Volvo Cars’ vision that no one is killed or seriously injured in a new Volvo car by 2020, inspired this project. Magnusson said: “Whereas Volvo Cars’ Pedestrian Detection technology is geared towards city driving, our kangaroo detection research is focusing on highway speed situations. This type of technology is not designed to take responsibility away from drivers. If the driver is inattentive the car will warn him or her and eventually intervene with hard braking to avoid a potential collision.”

Volvo Cars is conducting its kangaroo detection research this week at Tidbinbilla Nature Reserve near Canberra, which is supposed to be a hotspot for kangaroo collisions in Australia. “We are only at the beginning of what is possible,” said Magnusson.

Image credit: Anat El Hashahar


  1. In related news, VW continues testing of it’s emission testing avoidance-avoidance software.

  2. On country roads at night kangaroos can be extremely difficult to spot. They sit stationary in long grass or a ditch within a couple of meters of the road, and then jump out just as the car goes past. Volvos system will be better than nothing, but the only real solution is to drive slowly.
    Most of those 20000 kangaroos are hit by trucks that have a solid bullbar. They don’t bother trying to avoid kangaroos at all. Even a normal car does a very good job of protecting the occupants in the event of a high speed collision with a kangaroo (although you can easily write the car and kangaroo off).

  3. I was going to ask when VW might license this for avoidance of the EPA. :)

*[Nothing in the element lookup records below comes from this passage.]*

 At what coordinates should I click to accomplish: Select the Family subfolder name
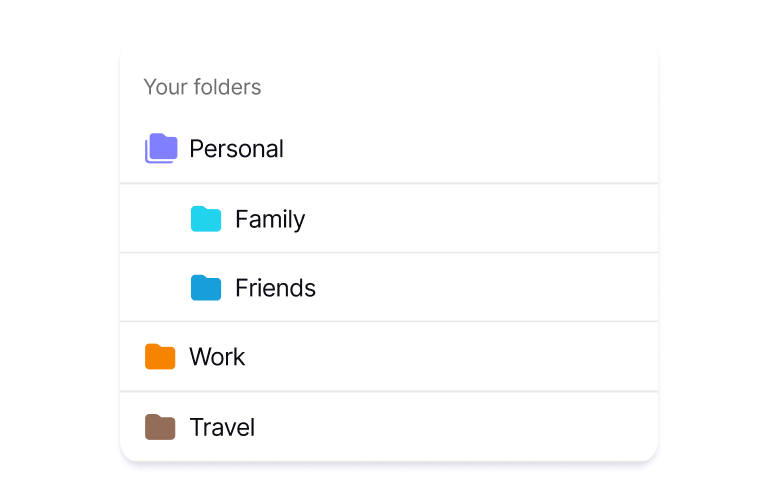click(x=269, y=219)
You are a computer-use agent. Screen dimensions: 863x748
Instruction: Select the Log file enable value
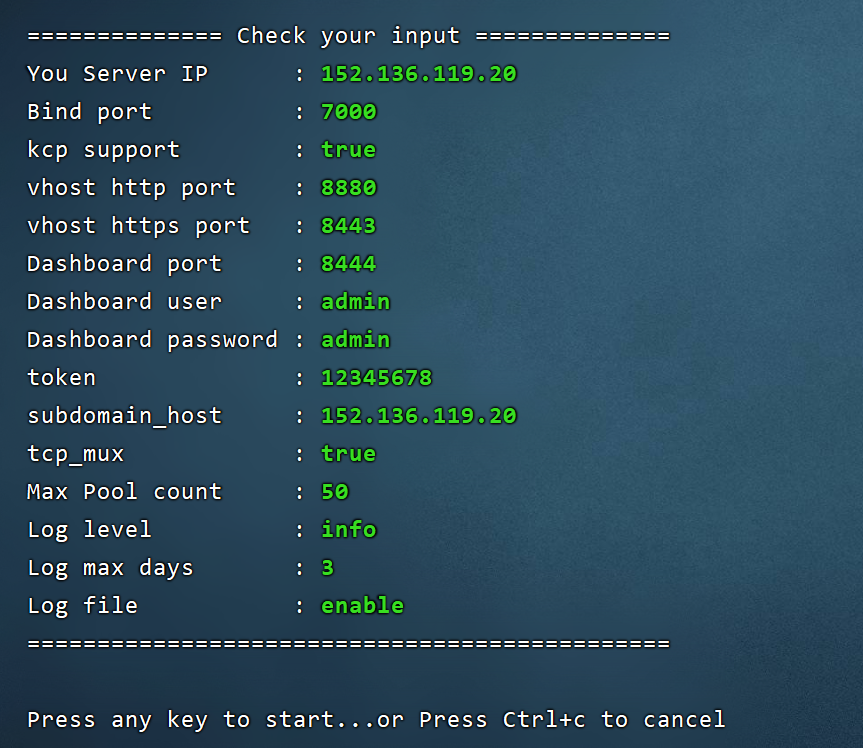pos(363,605)
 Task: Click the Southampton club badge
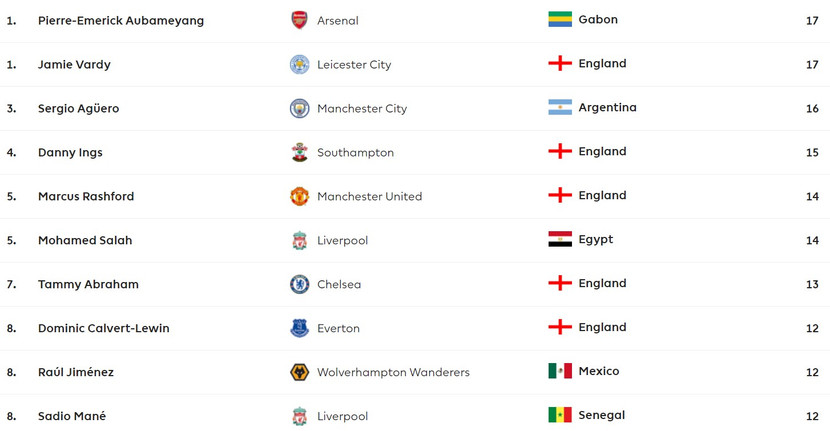(x=299, y=152)
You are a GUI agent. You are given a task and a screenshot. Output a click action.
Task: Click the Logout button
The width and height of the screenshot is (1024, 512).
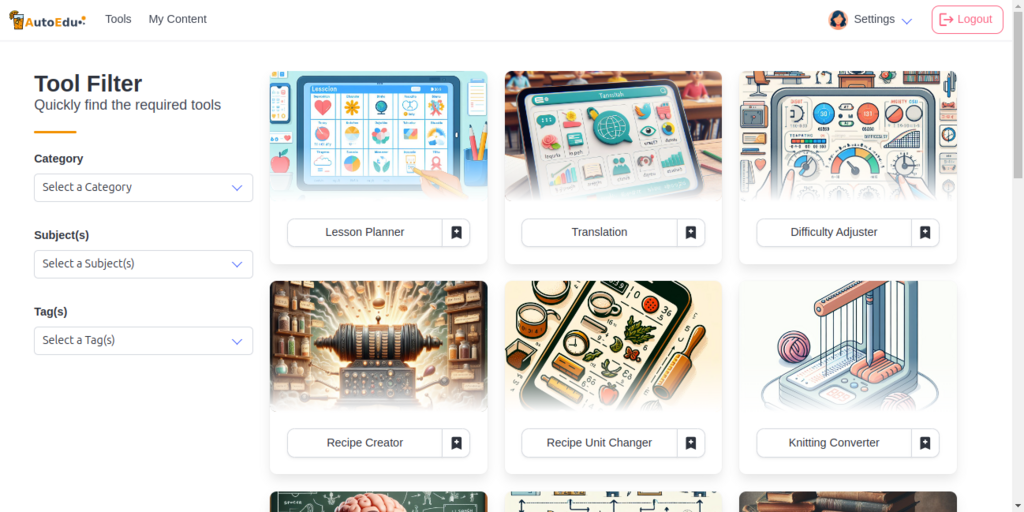pyautogui.click(x=967, y=20)
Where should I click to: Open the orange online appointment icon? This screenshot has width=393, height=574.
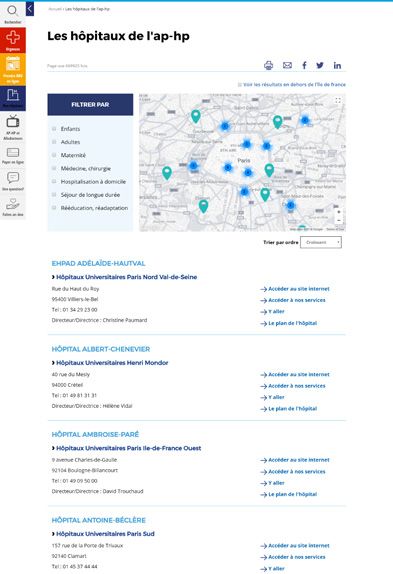(x=13, y=70)
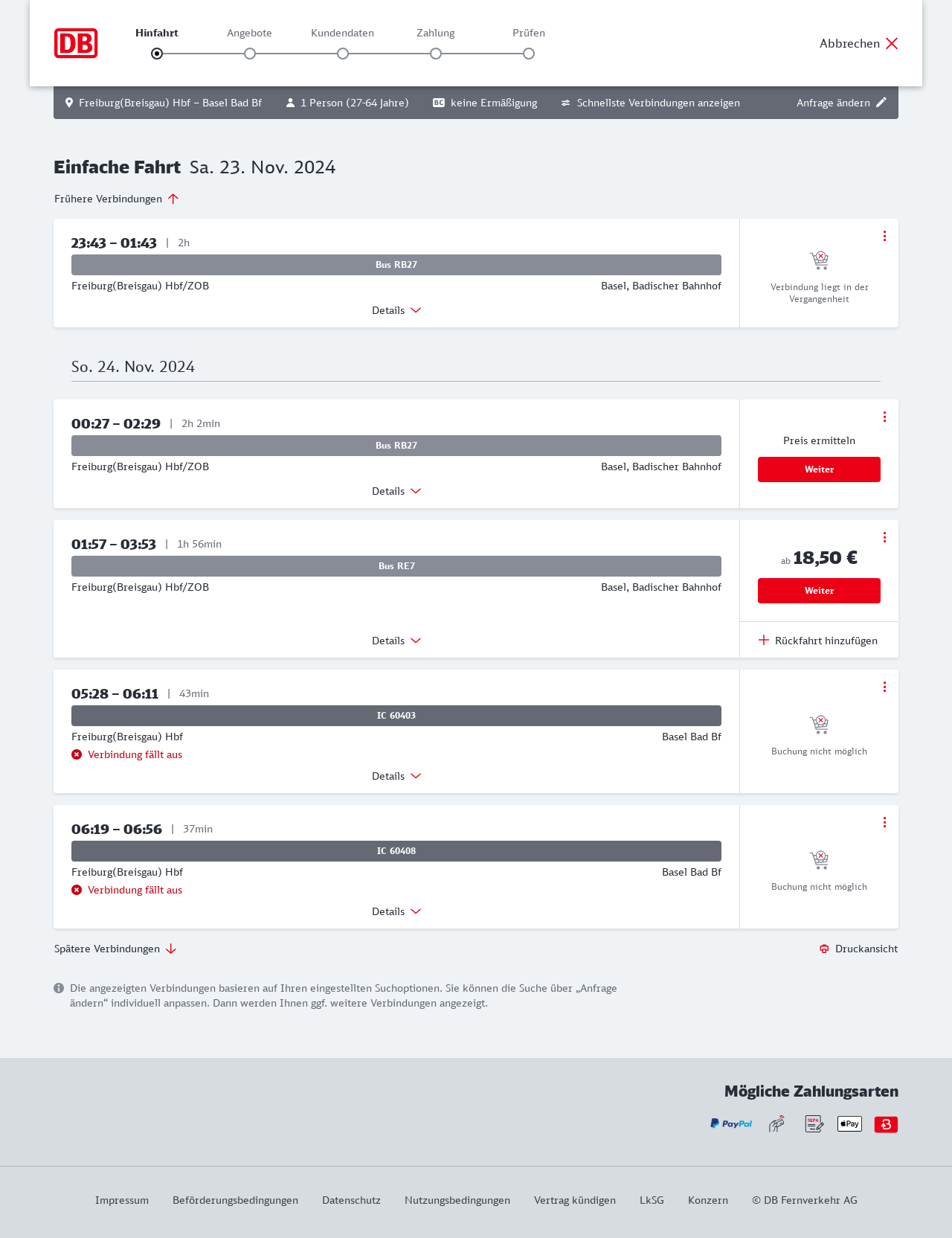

    Anything that improves the safety for the occupants, and that can also reduce ‘roo deaths, is a good thing.

  4. Surely a more interesting case for such technology is for trucks, buses [ Firefly etc] that travel regularly at breakneck speeds, often at night, through Kangaroo country.

    Skippy is very happy to see this technology succeed. Skippy is sick of being the pancaked bush kangaroo. Skippy is your friend straight and true.

  5. I’m guessing the 20,000 strikes is taken from Insurance claims. The actual number of strikes would be much higher than that.

    It sounds like a great idea (and probably is) but it’ll add a zero on to the cost of replacing a windscreen unless they have some way of mounting/installing it so it’s not part of the windscreen.